2019 Hyundai Accent
The sub-compact that doesn’t cut any corners.
- Segment-first standard heated front seats
- Available Heated Steering Wheel
- Available Autonomous Emergency Braking
- Virtually unchanged from last year, with minor modifications to trim content
- Part of the fifth Accent generation introduced for 2018
- Comfortable ride and impressively quiet cabin
- Spacious interior with solid, rattle-free build quality
- Long warranty coverage provides peace of mind
- Excellent real-world fuel economy
- Lacks onboard navigation but connects to smartphone nav apps
- Cloth seats are uncomfortable and trap heat
- USB port struggles to charge a phone
- Enhanced safety aids only available on top trim level
8.2 (Manual City)
Engine: 1.6L L4 DOHC 16-valve | Power: 137 hp @ 6300 rpm
Even if the Accent’s primary appeal is its affordability, we think the price increase from the base SE to the SEL (both automatic transmission) is worth it. For the extra money, the SEL offers upgrades such as alloy wheels, rear disc brakes, automatic headlights and smartphone integration. You’ll appreciate having these features over the long term.
Overall rating 7.2 / 10
Freshly overhauled last year, the 2019 Hyundai Accent sedan is roomier, safer and more fuel-efficient than before. It drives even sportier than it looks, thanks to a nicely calibrated suspension and an available manual transmission. We’re not talking autobahn-ready performance here, but the Accent is surprisingly nimble, and it makes for a sensible and stylish subcompact choice.
After a thorough redesign, the Accent is a little longer and wider, and the interior is roomier with more front and rear legroom, and more space between the driver and front passenger. Cargo space remains among the best in the class. There are only minimal changes for 2019, including a new chrome grille for Limited trim levels and the addition of foglights and chrome exterior trim for SEL models.

....

* Task requirements *
1. Edit the entries starting at the first entry and ending at the line containing "will click(1021, 83)." so that "sidebar" becomes "side panel", with everything else left unchanged.
2. Resume the review of the 2019 Hyundai Accent after its final sentence.
The review and the entries below it have no connection to each other.

....

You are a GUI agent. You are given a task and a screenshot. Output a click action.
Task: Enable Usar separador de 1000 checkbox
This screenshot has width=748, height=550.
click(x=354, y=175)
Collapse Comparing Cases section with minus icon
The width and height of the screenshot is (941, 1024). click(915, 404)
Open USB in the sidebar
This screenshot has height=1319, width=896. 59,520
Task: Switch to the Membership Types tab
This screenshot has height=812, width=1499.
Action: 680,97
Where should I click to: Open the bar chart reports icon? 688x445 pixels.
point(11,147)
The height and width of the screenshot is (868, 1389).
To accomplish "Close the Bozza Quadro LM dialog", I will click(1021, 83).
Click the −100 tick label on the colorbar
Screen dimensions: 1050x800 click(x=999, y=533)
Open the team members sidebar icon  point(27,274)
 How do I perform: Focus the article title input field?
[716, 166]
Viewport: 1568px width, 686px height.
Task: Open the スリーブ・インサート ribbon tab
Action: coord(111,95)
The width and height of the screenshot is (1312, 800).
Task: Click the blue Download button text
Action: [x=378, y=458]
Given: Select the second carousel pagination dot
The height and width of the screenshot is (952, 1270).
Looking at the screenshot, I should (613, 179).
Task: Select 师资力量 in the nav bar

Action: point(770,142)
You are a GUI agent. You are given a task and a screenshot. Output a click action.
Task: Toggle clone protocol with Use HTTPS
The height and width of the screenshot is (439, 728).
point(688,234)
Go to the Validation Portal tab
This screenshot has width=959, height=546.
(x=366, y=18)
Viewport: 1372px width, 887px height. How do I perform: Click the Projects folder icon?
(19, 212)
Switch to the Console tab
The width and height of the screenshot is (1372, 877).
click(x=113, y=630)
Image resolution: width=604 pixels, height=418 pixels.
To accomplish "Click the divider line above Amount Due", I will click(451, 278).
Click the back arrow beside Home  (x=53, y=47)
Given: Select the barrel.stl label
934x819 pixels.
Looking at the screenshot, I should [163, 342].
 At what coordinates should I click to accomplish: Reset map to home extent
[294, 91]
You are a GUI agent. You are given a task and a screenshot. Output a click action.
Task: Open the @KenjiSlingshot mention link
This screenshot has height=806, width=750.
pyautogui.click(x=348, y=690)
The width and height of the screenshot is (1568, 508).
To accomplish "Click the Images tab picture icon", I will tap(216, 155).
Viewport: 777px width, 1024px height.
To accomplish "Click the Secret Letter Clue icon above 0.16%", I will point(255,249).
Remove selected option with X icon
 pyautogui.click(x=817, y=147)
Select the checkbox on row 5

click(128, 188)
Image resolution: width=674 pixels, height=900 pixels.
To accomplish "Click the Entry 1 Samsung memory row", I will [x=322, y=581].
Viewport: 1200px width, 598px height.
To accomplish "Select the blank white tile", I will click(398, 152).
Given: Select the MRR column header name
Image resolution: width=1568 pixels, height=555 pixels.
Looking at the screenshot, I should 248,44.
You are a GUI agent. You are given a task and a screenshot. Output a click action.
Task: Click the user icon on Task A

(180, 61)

....

* Answers to the problems *
1.
You are a GUI agent. You are given a task and a screenshot. Output a click action.
Task: Enable Usar separador de 1000 checkbox
This screenshot has width=748, height=550.
click(x=354, y=175)
Collapse Comparing Cases section with minus icon
The width and height of the screenshot is (941, 1024). click(915, 404)
Open USB in the side panel
This screenshot has height=1319, width=896. 59,520
Task: Switch to the Membership Types tab
This screenshot has height=812, width=1499.
Action: 680,97
Where should I click to: Open the bar chart reports icon? 688x445 pixels.
point(11,147)
The height and width of the screenshot is (868, 1389).
To accomplish "Close the Bozza Quadro LM dialog", I will click(1021, 83).

2.
The Accent’s four-cylinder engine makes less maximum power (7 horsepower less) than earlier models, but there’s more low-end torque, which proves useful in city driving. With an automatic transmission, the Accent returns a very good 32 mpg in combined city/highway driving.
The Accent also surprises with a comfortable and quiet interior, although we’ve found the seats could be better. They’re relatively flat and shapeless. That said, there’s plenty of room for passengers for a car of this class. The svelte shape of the tapering roofline may give taller rear passengers a bit of a brush with reduced headroom, however.
Overall, the Accent is a handsome car that will endure the daily grind with minimal fuss. We think drivers with longer commutes won’t regret choosing this Accent over a larger, more expensive car. It’s a solid pick for its satisfying combination of performance, utility, comfort and style.
2019 Hyundai Accent configurations
The 2018 Hyundai Accent is a four-door sedan that straddles the line between subcompact and compact. It’s offered in base SE, SEL and Limited trim levels. The SE covers the basics, while the SEL adds more style (alloy wheels) and functionality (7-inch touchscreen, Apple CarPlay and Android Auto). The Limited trim adds conveniences including a sunroof, heated front seats and advanced safety features.
All Accent models use a 1.6-liter four-cylinder engine (130 horsepower, 119 pound-feet of torque) and either a six-speed manual or automatic transmission. The Accent is front-wheel-drive.
The SE sedan comes standard with a six-speed manual transmission, 15-inch steel wheels, air conditioning, power accessories, a tilt-adjustable steering wheel, cruise control, a 60/40-split folding rear seat, Bluetooth, a rearview camera, a 5-inch touchscreen display, and a four-speaker sound system with a CD and USB/auxiliary inputs. The six-speed automatic transmission is optional.
The SEL adds 15-inch alloy wheels, rear disc brakes, automatic headlights, foglights, heated side mirrors, a tilt-and-telescoping steering wheel, a center console storage box with a sliding armrest console, dual USB charging ports, Bluetooth with voice commands, a 7-inch touchscreen display, Apple CarPlay-Android Auto smartphone integration, and an upgraded six-speaker sound system.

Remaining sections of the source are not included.